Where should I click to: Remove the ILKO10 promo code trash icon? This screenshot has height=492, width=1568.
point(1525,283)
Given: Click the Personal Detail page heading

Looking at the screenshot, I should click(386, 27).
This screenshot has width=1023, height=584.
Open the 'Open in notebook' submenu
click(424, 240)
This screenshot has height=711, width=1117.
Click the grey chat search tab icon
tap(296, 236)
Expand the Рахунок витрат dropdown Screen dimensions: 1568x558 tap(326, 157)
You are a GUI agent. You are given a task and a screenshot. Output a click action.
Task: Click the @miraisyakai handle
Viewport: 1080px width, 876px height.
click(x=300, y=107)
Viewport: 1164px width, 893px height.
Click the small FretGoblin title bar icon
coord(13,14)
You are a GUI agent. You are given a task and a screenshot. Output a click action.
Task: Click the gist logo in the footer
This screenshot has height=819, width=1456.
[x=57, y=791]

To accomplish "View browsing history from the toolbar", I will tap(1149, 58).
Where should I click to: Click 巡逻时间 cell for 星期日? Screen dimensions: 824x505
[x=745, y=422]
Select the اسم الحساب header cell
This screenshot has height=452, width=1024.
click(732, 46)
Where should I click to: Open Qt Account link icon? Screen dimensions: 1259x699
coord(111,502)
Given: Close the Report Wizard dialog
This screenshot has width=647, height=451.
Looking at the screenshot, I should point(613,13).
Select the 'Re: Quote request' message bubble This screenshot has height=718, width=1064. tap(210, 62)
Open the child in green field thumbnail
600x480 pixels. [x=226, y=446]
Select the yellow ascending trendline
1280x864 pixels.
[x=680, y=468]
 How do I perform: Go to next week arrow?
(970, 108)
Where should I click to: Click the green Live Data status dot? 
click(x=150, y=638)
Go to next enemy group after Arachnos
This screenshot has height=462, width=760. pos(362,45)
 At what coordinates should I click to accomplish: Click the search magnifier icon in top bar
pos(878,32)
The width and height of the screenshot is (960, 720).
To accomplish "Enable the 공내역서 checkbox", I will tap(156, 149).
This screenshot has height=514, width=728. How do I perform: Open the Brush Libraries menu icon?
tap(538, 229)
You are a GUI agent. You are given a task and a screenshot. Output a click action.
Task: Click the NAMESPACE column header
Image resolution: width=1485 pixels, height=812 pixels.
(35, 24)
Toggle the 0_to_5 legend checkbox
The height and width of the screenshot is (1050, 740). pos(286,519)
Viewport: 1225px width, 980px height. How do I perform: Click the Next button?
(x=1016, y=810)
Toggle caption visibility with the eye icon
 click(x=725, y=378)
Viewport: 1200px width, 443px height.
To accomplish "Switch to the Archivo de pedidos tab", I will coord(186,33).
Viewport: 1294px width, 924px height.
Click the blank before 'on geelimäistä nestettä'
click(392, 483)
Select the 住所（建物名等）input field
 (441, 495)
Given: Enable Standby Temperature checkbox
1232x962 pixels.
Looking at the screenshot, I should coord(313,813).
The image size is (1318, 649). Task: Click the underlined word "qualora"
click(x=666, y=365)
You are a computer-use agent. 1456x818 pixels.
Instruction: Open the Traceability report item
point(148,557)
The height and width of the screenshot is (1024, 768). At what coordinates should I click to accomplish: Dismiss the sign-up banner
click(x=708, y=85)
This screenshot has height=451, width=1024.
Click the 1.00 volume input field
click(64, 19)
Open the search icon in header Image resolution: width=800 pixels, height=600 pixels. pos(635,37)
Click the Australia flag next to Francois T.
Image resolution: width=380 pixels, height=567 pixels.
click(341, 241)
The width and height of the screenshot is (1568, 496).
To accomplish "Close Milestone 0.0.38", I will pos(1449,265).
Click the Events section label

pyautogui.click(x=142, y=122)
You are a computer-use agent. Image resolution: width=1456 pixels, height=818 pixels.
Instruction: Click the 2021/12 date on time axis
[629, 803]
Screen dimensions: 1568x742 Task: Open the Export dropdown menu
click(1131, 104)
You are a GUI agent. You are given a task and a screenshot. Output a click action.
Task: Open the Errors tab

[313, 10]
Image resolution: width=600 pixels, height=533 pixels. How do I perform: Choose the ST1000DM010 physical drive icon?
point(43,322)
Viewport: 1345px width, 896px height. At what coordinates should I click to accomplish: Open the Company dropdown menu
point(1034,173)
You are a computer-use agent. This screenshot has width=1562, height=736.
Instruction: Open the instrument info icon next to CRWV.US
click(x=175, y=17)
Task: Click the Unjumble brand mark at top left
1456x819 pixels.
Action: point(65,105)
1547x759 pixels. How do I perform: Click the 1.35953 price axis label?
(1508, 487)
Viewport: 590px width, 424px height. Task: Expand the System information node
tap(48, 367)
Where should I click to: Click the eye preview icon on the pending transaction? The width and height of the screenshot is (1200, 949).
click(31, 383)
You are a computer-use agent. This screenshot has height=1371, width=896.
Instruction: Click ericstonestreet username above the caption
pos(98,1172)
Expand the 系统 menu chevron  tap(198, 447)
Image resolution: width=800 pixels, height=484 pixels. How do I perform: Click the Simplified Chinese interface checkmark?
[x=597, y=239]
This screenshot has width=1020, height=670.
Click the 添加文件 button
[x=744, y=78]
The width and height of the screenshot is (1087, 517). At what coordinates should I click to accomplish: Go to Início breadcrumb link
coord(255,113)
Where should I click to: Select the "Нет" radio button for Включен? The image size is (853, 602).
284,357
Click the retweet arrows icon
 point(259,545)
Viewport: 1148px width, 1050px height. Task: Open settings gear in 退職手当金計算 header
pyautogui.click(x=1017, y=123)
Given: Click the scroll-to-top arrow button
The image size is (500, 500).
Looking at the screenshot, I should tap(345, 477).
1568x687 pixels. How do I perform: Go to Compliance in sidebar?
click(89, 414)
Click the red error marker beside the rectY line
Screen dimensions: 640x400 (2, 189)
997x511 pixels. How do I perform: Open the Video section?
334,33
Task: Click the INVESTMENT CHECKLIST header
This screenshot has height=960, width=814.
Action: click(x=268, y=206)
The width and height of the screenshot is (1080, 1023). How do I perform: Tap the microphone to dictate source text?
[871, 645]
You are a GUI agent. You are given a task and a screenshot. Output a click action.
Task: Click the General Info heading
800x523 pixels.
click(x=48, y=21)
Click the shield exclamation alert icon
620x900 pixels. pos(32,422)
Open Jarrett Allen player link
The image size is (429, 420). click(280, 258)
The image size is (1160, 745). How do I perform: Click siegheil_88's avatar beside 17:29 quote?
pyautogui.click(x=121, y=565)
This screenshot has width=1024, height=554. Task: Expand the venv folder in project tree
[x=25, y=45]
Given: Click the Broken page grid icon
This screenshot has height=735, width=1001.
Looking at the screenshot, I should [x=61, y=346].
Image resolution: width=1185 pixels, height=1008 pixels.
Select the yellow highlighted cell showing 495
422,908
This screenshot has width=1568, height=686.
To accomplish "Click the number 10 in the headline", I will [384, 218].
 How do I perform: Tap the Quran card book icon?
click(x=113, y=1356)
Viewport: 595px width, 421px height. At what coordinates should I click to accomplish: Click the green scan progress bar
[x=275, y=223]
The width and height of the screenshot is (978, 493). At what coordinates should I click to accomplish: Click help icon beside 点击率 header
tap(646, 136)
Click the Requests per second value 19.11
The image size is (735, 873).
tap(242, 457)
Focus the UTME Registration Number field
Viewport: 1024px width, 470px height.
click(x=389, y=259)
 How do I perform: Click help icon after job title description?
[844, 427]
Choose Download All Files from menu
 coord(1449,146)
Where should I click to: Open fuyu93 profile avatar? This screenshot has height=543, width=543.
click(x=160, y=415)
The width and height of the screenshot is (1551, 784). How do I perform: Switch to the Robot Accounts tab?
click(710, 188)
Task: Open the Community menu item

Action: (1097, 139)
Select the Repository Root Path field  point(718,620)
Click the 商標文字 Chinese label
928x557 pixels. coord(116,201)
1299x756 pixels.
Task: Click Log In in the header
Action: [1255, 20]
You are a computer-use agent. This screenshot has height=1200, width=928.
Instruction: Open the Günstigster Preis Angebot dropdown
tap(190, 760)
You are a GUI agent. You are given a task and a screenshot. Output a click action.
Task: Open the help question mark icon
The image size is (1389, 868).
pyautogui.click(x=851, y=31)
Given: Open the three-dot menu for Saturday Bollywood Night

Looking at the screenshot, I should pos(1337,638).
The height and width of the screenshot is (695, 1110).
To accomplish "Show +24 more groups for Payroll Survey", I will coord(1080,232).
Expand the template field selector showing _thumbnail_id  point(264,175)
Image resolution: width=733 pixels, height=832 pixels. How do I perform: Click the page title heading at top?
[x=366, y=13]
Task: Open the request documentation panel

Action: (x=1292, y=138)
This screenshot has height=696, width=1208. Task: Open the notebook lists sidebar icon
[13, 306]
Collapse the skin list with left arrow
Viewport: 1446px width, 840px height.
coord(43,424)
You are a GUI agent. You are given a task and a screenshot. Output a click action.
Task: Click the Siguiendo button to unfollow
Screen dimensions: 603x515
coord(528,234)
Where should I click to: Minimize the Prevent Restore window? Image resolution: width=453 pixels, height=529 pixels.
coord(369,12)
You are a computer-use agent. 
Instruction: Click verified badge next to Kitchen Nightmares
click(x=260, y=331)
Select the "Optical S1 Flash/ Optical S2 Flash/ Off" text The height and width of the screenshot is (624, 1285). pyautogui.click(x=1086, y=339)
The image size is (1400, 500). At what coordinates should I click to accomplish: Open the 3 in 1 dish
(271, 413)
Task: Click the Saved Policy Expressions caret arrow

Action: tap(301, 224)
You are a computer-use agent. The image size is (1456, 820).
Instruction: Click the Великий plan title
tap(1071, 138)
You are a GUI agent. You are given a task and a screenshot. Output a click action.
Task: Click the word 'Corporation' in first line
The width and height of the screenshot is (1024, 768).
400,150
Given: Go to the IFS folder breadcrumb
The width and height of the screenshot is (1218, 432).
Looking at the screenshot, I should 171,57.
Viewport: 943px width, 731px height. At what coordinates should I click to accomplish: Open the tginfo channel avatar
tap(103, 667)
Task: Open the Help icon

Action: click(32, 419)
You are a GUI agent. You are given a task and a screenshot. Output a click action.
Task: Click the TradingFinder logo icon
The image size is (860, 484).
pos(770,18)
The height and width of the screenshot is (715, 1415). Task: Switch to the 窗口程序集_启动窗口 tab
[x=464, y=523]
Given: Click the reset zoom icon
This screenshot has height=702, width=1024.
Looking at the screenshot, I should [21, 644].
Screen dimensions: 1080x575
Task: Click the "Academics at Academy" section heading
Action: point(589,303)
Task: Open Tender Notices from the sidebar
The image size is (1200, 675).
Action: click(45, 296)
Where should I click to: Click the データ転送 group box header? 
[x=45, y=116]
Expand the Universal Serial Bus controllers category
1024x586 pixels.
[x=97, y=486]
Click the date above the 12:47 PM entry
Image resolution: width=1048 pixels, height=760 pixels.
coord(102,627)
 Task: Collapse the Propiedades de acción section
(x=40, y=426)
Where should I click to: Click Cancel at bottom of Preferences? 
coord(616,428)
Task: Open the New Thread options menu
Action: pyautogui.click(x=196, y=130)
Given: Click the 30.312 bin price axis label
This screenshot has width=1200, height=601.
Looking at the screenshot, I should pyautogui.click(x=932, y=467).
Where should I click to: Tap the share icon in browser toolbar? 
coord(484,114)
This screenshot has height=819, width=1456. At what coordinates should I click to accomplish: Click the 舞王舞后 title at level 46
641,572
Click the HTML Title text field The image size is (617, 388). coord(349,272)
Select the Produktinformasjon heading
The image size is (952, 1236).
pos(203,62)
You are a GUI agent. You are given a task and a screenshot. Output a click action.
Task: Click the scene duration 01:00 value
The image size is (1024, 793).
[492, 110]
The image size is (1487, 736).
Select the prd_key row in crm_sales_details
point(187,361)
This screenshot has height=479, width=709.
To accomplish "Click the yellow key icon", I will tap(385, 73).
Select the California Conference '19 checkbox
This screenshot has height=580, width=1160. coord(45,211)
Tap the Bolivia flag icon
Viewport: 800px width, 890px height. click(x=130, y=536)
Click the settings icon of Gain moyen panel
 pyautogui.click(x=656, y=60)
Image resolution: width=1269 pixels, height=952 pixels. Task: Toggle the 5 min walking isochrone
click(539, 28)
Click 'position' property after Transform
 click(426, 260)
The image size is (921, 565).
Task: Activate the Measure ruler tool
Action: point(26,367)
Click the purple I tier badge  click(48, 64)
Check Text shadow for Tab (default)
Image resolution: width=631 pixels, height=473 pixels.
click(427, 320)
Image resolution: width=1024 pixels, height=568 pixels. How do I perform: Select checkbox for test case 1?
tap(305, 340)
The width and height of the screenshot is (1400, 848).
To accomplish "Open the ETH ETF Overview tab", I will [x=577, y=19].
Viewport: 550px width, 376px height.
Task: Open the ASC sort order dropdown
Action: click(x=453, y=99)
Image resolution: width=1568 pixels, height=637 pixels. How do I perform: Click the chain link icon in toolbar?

● ● ● ●

> [Exercise brief]:
List all lines in the material containing the string "logo".

> [Output for this exercise]:
Task: Click the gist logo in the footer
Task: Click the TradingFinder logo icon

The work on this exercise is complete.